06 July 2020
Bresco v Lonsdale  UKSC 25 UK Supreme Court
Bresco was the electrical subcontractor to Lonsdale, carrying out works at Saint James's Square London. Bresco ceased to perform its works and claimed £219,000, including damages for loss of profit. Lonsdale paid £325,000 to get the work carried out by others and cross-claimed for breach of contract. Bresco then went into liquidation and its liquidators claimed in adjudication . Lonsdale obtained an injunction to restrain the adjudication process.
Supreme Court Held
- The two claims did not cancel each other out, each was contested and should be determined on its own merits.
- Thus, an adjudication was not futile, nor did the fact of liquidation cause disputes to disappear, they must still be resolved.

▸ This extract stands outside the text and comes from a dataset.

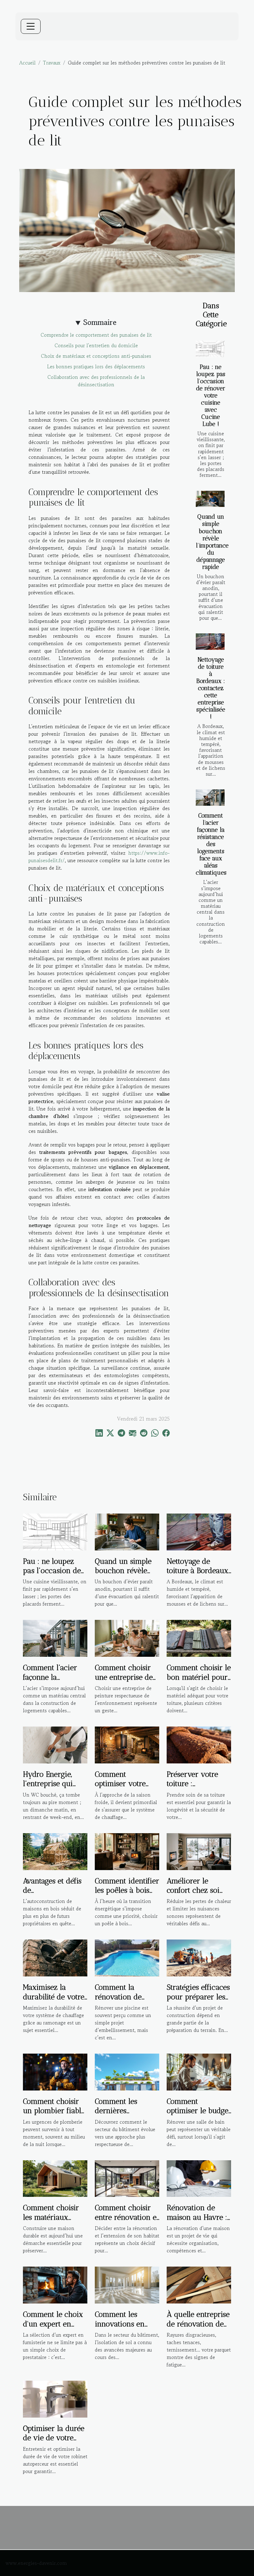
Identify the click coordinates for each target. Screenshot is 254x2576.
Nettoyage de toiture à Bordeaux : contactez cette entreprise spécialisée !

- Therefore the injunction lifted, so the adjudication could go ahead.
- Adjudication of construction disputes is generally understood to be about cash-flow. Lonsdale convinced both the High Court and the Court of Appeal that as Bresco would probably not be granted summary enforcement of any adjudication Award, the process was futile and should be stopped. The SC perceived that there is another, equally important function. Adjudication is a form of ADR in its own right, often leading to a “speedy, cost-effective and final resolution”. In reality, most Awards are not challenged in the Courts, and therefore provide “a simple, proportionate method” of determining disputes.
- Granting an injunction against adjudicating was also contrary to s108 of the Housing Grants Construction & Regeneration Act, 1996 which gives the right to construction contract parties to adjudicate “at any time”. The Supreme Court has robustly answered the question whether that right applies even during liquidation.